TASK DESCRIPTION:
Update the entries below by replacing every "How do I perform" with "How can I" and leaving everything else unchanged.

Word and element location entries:
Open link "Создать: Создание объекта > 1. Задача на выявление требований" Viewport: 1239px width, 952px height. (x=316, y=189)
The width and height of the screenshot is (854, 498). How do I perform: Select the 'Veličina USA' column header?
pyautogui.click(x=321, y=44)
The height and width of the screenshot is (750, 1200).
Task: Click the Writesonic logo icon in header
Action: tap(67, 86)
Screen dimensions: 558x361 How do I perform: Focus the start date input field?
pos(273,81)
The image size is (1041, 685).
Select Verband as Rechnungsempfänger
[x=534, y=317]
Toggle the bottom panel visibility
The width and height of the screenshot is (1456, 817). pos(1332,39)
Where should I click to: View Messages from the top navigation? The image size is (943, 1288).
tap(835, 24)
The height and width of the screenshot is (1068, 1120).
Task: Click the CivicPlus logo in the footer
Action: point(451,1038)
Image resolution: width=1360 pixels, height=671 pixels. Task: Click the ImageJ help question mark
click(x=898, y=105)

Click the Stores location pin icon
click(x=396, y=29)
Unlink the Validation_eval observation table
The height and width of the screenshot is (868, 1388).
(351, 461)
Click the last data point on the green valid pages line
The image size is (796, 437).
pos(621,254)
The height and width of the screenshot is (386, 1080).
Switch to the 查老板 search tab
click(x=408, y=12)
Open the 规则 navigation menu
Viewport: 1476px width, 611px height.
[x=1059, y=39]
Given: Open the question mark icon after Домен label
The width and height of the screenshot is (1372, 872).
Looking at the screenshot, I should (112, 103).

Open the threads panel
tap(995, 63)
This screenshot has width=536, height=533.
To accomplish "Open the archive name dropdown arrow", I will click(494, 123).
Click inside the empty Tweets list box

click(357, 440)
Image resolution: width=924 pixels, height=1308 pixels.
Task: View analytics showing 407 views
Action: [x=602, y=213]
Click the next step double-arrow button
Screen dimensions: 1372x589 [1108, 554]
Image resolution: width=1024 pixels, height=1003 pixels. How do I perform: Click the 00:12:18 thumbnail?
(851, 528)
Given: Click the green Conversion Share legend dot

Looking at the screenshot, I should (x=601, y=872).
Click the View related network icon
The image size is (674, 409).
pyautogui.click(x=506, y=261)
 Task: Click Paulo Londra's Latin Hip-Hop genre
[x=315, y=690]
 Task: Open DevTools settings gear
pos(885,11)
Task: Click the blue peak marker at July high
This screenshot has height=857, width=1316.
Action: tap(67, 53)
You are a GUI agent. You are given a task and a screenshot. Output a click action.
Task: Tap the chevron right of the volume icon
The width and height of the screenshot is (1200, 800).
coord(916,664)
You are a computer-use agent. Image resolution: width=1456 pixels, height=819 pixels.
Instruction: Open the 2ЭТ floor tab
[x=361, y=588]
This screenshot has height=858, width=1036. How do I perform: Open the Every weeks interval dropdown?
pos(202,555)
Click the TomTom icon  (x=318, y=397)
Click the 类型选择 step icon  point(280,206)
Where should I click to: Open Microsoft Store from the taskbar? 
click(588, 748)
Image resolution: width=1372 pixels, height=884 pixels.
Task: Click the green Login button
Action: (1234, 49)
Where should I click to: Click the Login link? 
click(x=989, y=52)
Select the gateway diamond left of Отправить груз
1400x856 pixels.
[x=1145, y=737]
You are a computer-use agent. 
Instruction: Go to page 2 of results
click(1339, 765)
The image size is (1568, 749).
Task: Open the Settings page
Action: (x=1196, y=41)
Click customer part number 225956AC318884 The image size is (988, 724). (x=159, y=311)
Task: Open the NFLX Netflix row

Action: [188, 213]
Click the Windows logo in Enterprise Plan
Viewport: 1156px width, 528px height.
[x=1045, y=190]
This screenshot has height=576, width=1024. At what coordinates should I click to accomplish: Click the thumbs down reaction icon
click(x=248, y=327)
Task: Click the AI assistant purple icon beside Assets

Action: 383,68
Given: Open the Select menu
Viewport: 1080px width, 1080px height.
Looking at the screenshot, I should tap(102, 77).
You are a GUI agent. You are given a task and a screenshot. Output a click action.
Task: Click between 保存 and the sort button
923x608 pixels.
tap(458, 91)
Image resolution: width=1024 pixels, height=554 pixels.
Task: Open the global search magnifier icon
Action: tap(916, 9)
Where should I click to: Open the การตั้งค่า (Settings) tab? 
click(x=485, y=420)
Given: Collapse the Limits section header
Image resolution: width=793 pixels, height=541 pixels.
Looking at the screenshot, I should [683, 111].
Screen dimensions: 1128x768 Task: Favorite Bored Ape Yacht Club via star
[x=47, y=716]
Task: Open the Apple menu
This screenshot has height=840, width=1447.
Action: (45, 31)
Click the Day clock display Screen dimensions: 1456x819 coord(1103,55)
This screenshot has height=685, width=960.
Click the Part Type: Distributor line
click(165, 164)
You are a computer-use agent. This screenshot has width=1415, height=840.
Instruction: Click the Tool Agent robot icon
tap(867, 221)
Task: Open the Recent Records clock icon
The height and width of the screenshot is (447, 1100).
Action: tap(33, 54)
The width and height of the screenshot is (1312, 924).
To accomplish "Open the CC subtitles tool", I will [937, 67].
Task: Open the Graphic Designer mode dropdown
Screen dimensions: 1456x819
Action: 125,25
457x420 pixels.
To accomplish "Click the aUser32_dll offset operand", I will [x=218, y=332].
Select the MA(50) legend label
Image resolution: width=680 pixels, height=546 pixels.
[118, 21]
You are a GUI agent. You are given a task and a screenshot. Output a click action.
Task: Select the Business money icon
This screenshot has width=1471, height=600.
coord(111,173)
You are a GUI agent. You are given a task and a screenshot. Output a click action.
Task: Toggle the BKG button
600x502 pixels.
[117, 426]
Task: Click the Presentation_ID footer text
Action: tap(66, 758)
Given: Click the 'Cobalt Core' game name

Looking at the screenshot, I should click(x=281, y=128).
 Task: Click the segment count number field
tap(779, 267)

RESULT OF THE TASK:
Open link "Создать: Создание объекта > 1. Задача на выявление требований" Viewport: 1239px width, 952px height. (x=316, y=189)
The width and height of the screenshot is (854, 498). How can I: Select the 'Veličina USA' column header?
pyautogui.click(x=321, y=44)
The height and width of the screenshot is (750, 1200).
Task: Click the Writesonic logo icon in header
Action: tap(67, 86)
Screen dimensions: 558x361 How can I: Focus the start date input field?
pos(273,81)
The image size is (1041, 685).
Select Verband as Rechnungsempfänger
[x=534, y=317]
Toggle the bottom panel visibility
The width and height of the screenshot is (1456, 817). pos(1332,39)
Where should I click to: View Messages from the top navigation? The image size is (943, 1288).
tap(835, 24)
The height and width of the screenshot is (1068, 1120).
Task: Click the CivicPlus logo in the footer
Action: point(451,1038)
Image resolution: width=1360 pixels, height=671 pixels. Task: Click the ImageJ help question mark
click(x=898, y=105)

Click the Stores location pin icon
click(x=396, y=29)
Unlink the Validation_eval observation table
The height and width of the screenshot is (868, 1388).
(351, 461)
Click the last data point on the green valid pages line
The image size is (796, 437).
pos(621,254)
The height and width of the screenshot is (386, 1080).
Switch to the 查老板 search tab
click(x=408, y=12)
Open the 规则 navigation menu
Viewport: 1476px width, 611px height.
[x=1059, y=39]
Given: Open the question mark icon after Домен label
The width and height of the screenshot is (1372, 872).
Looking at the screenshot, I should (112, 103).

Open the threads panel
tap(995, 63)
This screenshot has width=536, height=533.
To accomplish "Open the archive name dropdown arrow", I will click(494, 123).
Click inside the empty Tweets list box

click(357, 440)
Image resolution: width=924 pixels, height=1308 pixels.
Task: View analytics showing 407 views
Action: [x=602, y=213]
Click the next step double-arrow button
Screen dimensions: 1372x589 [1108, 554]
Image resolution: width=1024 pixels, height=1003 pixels. How can I: Click the 00:12:18 thumbnail?
(851, 528)
Given: Click the green Conversion Share legend dot

Looking at the screenshot, I should (x=601, y=872).
Click the View related network icon
The image size is (674, 409).
pyautogui.click(x=506, y=261)
 Task: Click Paulo Londra's Latin Hip-Hop genre
[x=315, y=690]
 Task: Open DevTools settings gear
pos(885,11)
Task: Click the blue peak marker at July high
This screenshot has height=857, width=1316.
Action: tap(67, 53)
You are a GUI agent. You are given a task and a screenshot. Output a click action.
Task: Tap the chevron right of the volume icon
The width and height of the screenshot is (1200, 800).
coord(916,664)
You are a computer-use agent. Image resolution: width=1456 pixels, height=819 pixels.
Instruction: Open the 2ЭТ floor tab
[x=361, y=588]
This screenshot has height=858, width=1036. How can I: Open the Every weeks interval dropdown?
pos(202,555)
Click the TomTom icon  (x=318, y=397)
Click the 类型选择 step icon  point(280,206)
Where should I click to: Open Microsoft Store from the taskbar? 
click(588, 748)
Image resolution: width=1372 pixels, height=884 pixels.
Task: Click the green Login button
Action: (1234, 49)
Where should I click to: Click the Login link? 
click(x=989, y=52)
Select the gateway diamond left of Отправить груз
1400x856 pixels.
[x=1145, y=737]
You are a computer-use agent. 
Instruction: Go to page 2 of results
click(1339, 765)
The image size is (1568, 749).
Task: Open the Settings page
Action: (x=1196, y=41)
Click customer part number 225956AC318884 The image size is (988, 724). (x=159, y=311)
Task: Open the NFLX Netflix row

Action: [188, 213]
Click the Windows logo in Enterprise Plan
Viewport: 1156px width, 528px height.
[x=1045, y=190]
This screenshot has height=576, width=1024. At what coordinates should I click to accomplish: Click the thumbs down reaction icon
click(x=248, y=327)
Task: Click the AI assistant purple icon beside Assets

Action: 383,68
Given: Open the Select menu
Viewport: 1080px width, 1080px height.
Looking at the screenshot, I should tap(102, 77).
You are a GUI agent. You are given a task and a screenshot. Output a click action.
Task: Click between 保存 and the sort button
923x608 pixels.
tap(458, 91)
Image resolution: width=1024 pixels, height=554 pixels.
Task: Open the global search magnifier icon
Action: tap(916, 9)
Where should I click to: Open the การตั้งค่า (Settings) tab? 
click(x=485, y=420)
Given: Collapse the Limits section header
Image resolution: width=793 pixels, height=541 pixels.
Looking at the screenshot, I should [683, 111].
Screen dimensions: 1128x768 Task: Favorite Bored Ape Yacht Club via star
[x=47, y=716]
Task: Open the Apple menu
This screenshot has height=840, width=1447.
Action: (45, 31)
Click the Day clock display Screen dimensions: 1456x819 coord(1103,55)
This screenshot has height=685, width=960.
Click the Part Type: Distributor line
click(165, 164)
You are a computer-use agent. This screenshot has width=1415, height=840.
Instruction: Click the Tool Agent robot icon
tap(867, 221)
Task: Open the Recent Records clock icon
The height and width of the screenshot is (447, 1100).
Action: tap(33, 54)
The width and height of the screenshot is (1312, 924).
To accomplish "Open the CC subtitles tool", I will [937, 67].
Task: Open the Graphic Designer mode dropdown
Screen dimensions: 1456x819
Action: 125,25
457x420 pixels.
To accomplish "Click the aUser32_dll offset operand", I will [x=218, y=332].
Select the MA(50) legend label
Image resolution: width=680 pixels, height=546 pixels.
[118, 21]
You are a GUI agent. You are given a task and a screenshot. Output a click action.
Task: Select the Business money icon
This screenshot has width=1471, height=600.
coord(111,173)
You are a GUI agent. You are given a task and a screenshot. Output a click action.
Task: Toggle the BKG button
600x502 pixels.
[117, 426]
Task: Click the Presentation_ID footer text
Action: tap(66, 758)
Given: Click the 'Cobalt Core' game name

Looking at the screenshot, I should click(x=281, y=128).
 Task: Click the segment count number field
tap(779, 267)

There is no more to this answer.